John Moran (born 1963) is an American musician and musicologist. He specializes in historically informed performance of music from the seventeenth through the twentieth centuries on the cello and viola da gamba. He studied cello and baroque cello at the Oberlin Conservatory, baroque cello at the Schola Cantorum Basiliensis, and musicology at King's College London. He has performed and recorded with numerous groups in Europe, including Les Musiciens du Louvre, The Consort of Musicke, English Baroque Soloists. Since 1994 he has lived in the Washington, D.C., area. He is a regular member of REBEL, a New York based baroque ensemble and the music director of Modern Musick, a Washington period-instrument ensemble. He has also appeared with Opera Lafayette, the Washington Bach Consort, the Folger Consort, the Smithsonian Chamber Orchestra and Chamber Players. He teaches viola da gamba and baroque cello at the Peabody Conservatory, where he is also co-director of the Baltimore Baroque Band. He served as President of the Viola da Gamba Society of America (2020–2024) and is currently Past President of that organization.

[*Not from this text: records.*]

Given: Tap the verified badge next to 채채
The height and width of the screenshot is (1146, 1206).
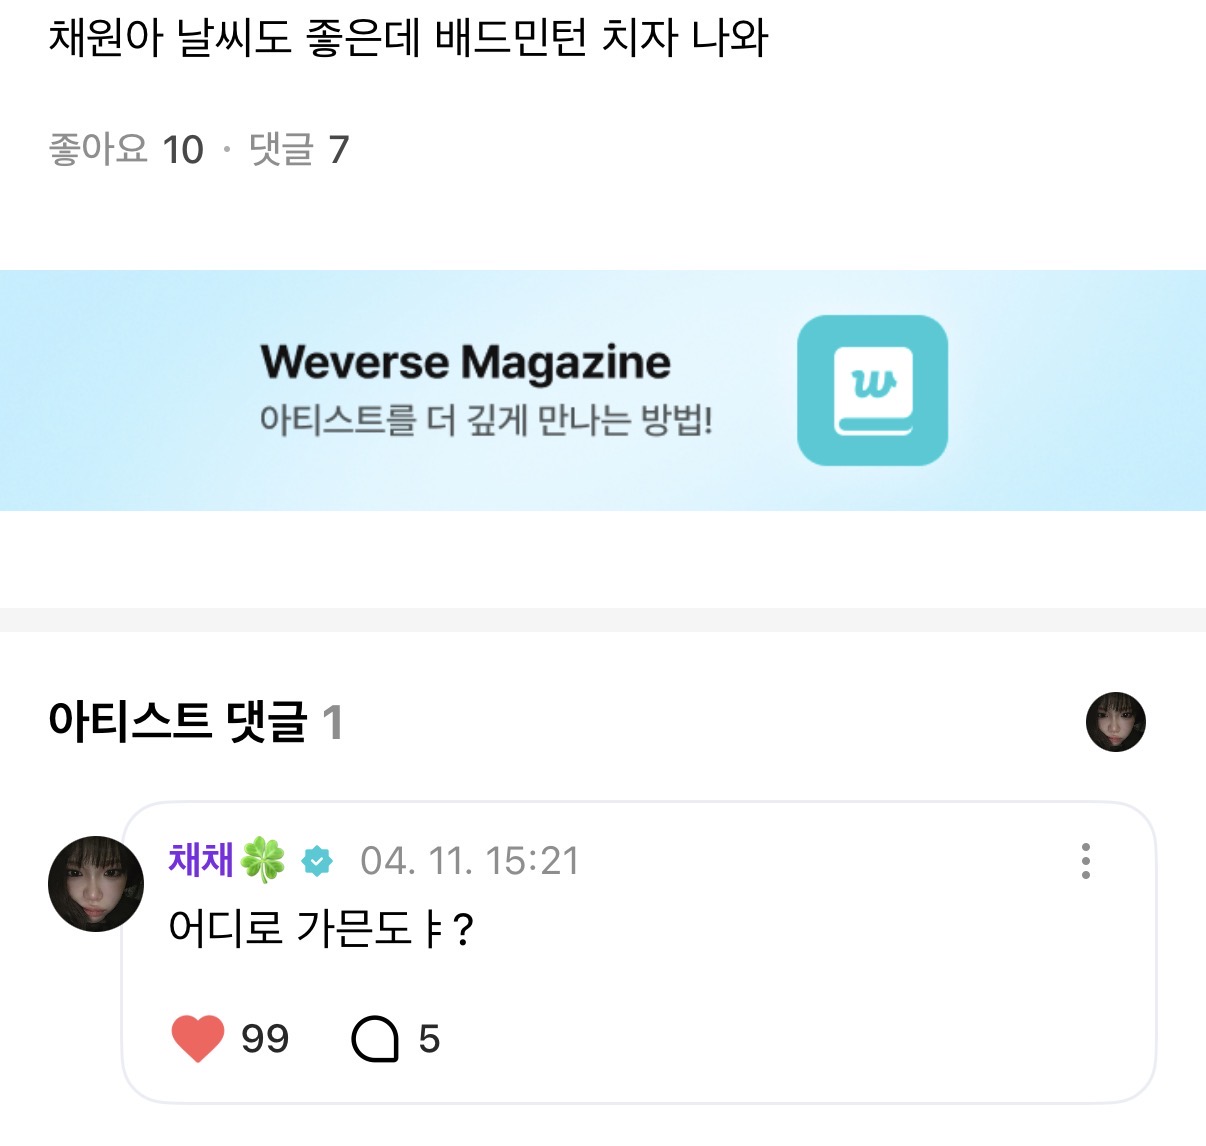Looking at the screenshot, I should coord(317,861).
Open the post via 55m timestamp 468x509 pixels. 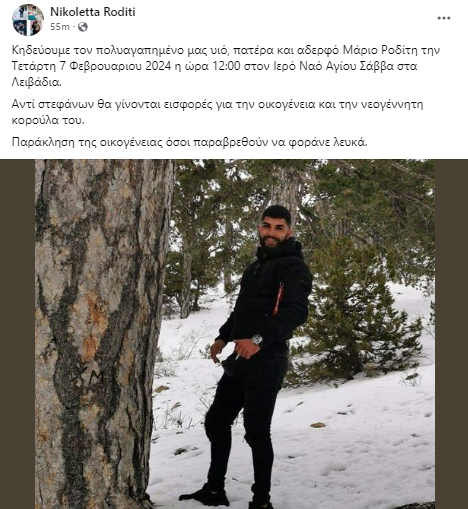click(60, 27)
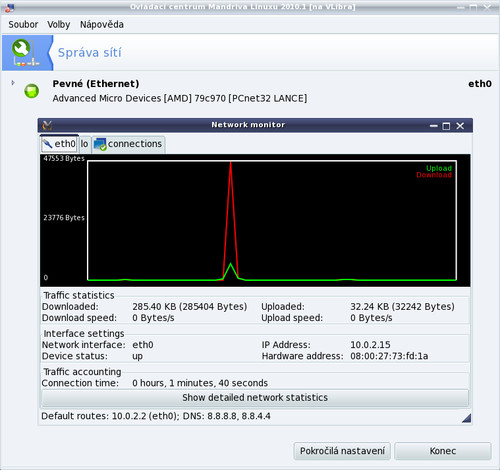Select the eth0 interface tab
500x470 pixels.
(x=59, y=144)
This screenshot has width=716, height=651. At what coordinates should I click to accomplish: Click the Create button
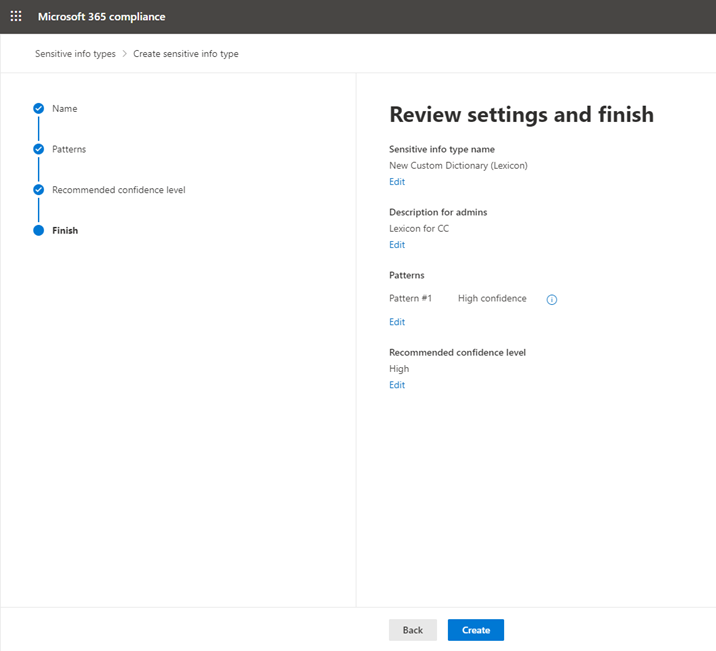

The Washington Post has called his Bach "eloquent", and praised the "bravado" of his Boccherini and the "nimble fluency" of his Vivaldi, while the LA Times has written, "Cellist Moran projected vigorous and expressive bass lines." He is a contributor to the revised New Grove Dictionary of Music (2001), reviews books on musical topics for various journals, and is writing a historical monograph on the cello for Yale University Press. He is married to the violinist Risa Browder.